Please output the entries below exactly as they are.

• • •

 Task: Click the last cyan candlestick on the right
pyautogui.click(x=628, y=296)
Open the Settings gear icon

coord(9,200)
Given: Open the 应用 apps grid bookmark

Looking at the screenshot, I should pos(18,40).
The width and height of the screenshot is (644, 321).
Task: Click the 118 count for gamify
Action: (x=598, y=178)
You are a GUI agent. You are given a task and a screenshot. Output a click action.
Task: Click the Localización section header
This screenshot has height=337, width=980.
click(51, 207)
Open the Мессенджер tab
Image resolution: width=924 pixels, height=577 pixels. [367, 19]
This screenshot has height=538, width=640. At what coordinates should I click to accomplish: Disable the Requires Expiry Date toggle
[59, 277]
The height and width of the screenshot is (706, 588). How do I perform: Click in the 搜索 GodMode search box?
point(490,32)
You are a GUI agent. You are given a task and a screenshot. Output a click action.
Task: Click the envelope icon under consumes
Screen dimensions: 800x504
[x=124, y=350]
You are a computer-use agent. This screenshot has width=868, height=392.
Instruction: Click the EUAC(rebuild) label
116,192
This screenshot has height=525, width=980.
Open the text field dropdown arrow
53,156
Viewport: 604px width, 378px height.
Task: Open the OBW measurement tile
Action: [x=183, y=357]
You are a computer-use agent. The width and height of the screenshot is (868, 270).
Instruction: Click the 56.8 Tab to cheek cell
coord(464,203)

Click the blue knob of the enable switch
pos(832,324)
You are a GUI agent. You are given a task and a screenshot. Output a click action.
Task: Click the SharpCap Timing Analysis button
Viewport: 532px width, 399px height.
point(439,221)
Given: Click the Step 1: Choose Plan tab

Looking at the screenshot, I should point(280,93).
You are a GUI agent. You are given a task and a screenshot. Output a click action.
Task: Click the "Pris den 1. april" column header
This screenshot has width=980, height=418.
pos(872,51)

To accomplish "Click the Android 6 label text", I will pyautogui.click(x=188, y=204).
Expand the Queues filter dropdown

• • •

**TASK RESULT**
 Task: Click the last cyan candlestick on the right
pyautogui.click(x=628, y=296)
Open the Settings gear icon

coord(9,200)
Given: Open the 应用 apps grid bookmark

Looking at the screenshot, I should pos(18,40).
The width and height of the screenshot is (644, 321).
Task: Click the 118 count for gamify
Action: (x=598, y=178)
You are a GUI agent. You are given a task and a screenshot. Output a click action.
Task: Click the Localización section header
This screenshot has height=337, width=980.
click(51, 207)
Open the Мессенджер tab
Image resolution: width=924 pixels, height=577 pixels. [367, 19]
This screenshot has height=538, width=640. At what coordinates should I click to accomplish: Disable the Requires Expiry Date toggle
[59, 277]
The height and width of the screenshot is (706, 588). How do I perform: Click in the 搜索 GodMode search box?
point(490,32)
You are a GUI agent. You are given a task and a screenshot. Output a click action.
Task: Click the envelope icon under consumes
Screen dimensions: 800x504
[x=124, y=350]
You are a computer-use agent. This screenshot has width=868, height=392.
Instruction: Click the EUAC(rebuild) label
116,192
This screenshot has height=525, width=980.
Open the text field dropdown arrow
53,156
Viewport: 604px width, 378px height.
Task: Open the OBW measurement tile
Action: [x=183, y=357]
You are a computer-use agent. The width and height of the screenshot is (868, 270).
Instruction: Click the 56.8 Tab to cheek cell
coord(464,203)

Click the blue knob of the enable switch
pos(832,324)
You are a GUI agent. You are given a task and a screenshot. Output a click action.
Task: Click the SharpCap Timing Analysis button
Viewport: 532px width, 399px height.
point(439,221)
Given: Click the Step 1: Choose Plan tab

Looking at the screenshot, I should point(280,93).
You are a GUI agent. You are given a task and a screenshot. Output a click action.
Task: Click the "Pris den 1. april" column header
This screenshot has width=980, height=418.
pos(872,51)

To accomplish "Click the Android 6 label text", I will pyautogui.click(x=188, y=204).
Expand the Queues filter dropdown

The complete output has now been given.